_Supplied text_
Content starts

In late 2018, the Llangennech and Bryn Sports Association (LBSA) was formed. It is a charitable organisation focused on promoting sports in the villages of Llangennech and Bryn, and lobbying for better sporting facilities.

=== Rugby ===
The village's rugby team is Llangennech RFC. There are a range of age groups able to play, and the main team play in the WRU Division One West league. Notable players include the bodybuilder Flex Lewis.

=== Football ===
The village is represented in football by Llangennech AFC in the Carmarthenshire League.

=== Cricket ===
Cricket made its way to the village in 1881. It is currently represented by Llangennech Cricket Club. It has three senior sides, all playing in the South Wales Cricket Association's leagues. In 2019 the club won both the All Wales Sport midweek league and cup.

=== Bowls ===
There is a bowling green in the village used by the Llangennech & Bryn bowls club.

Content ends

_Given data_

Content starts

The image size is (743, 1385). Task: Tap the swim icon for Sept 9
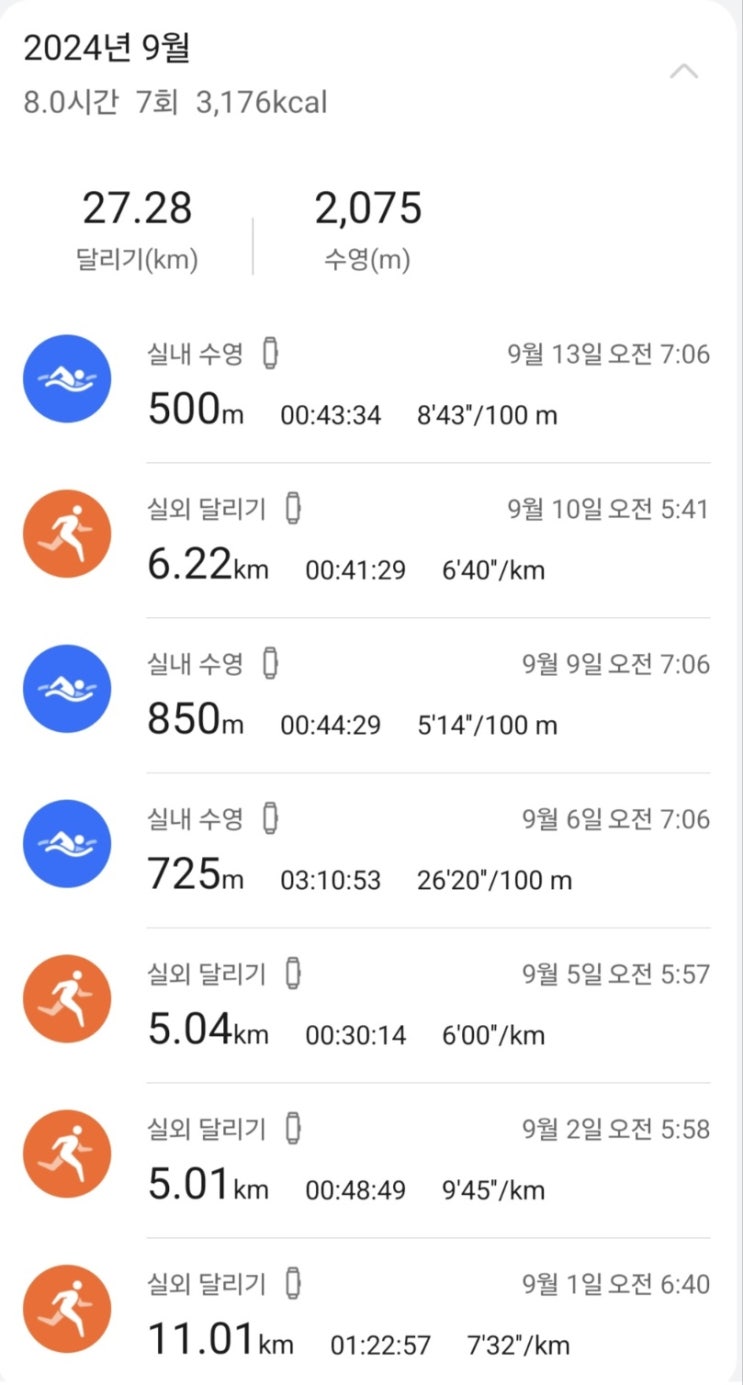[x=66, y=689]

Content ends

_Actions to take_
(1) List the sports that have their own headed section in the text on sports in Llangennech.
(2) Continue the text on sports in Llangennech from where it stops.

_Answers in order_
(1) Rugby, Football, Cricket, Bowls

(2)
==Notable residents==
- Eileen Beasley, Welsh language campaigner, lived here during her and her husband's campaign for Welsh language tax bills
- Harry Jones, cricketer
- Huw Edwards, former BBC News presenter, lived in the village during his youth
- Hywel Teifi Edwards, Welsh historian, lecturer and author, lived in the village
- Rhys Gabe, Welsh international rugby player was born in Llangennech
- Tristan Garel Jones, Conservative politician who served as MP for Watford and later became a life peer. The family moved to Llangennech's Bridge Street when his father was posted to India during the Second World War. Jones attended the Welsh speaking village school. They lived above their uncle's newsagent shop.
- Steffan Jones, cricketer and coach for the Rajasthan Royals
- Richard Janion Nevill, industrialist who lived at Llangennech park.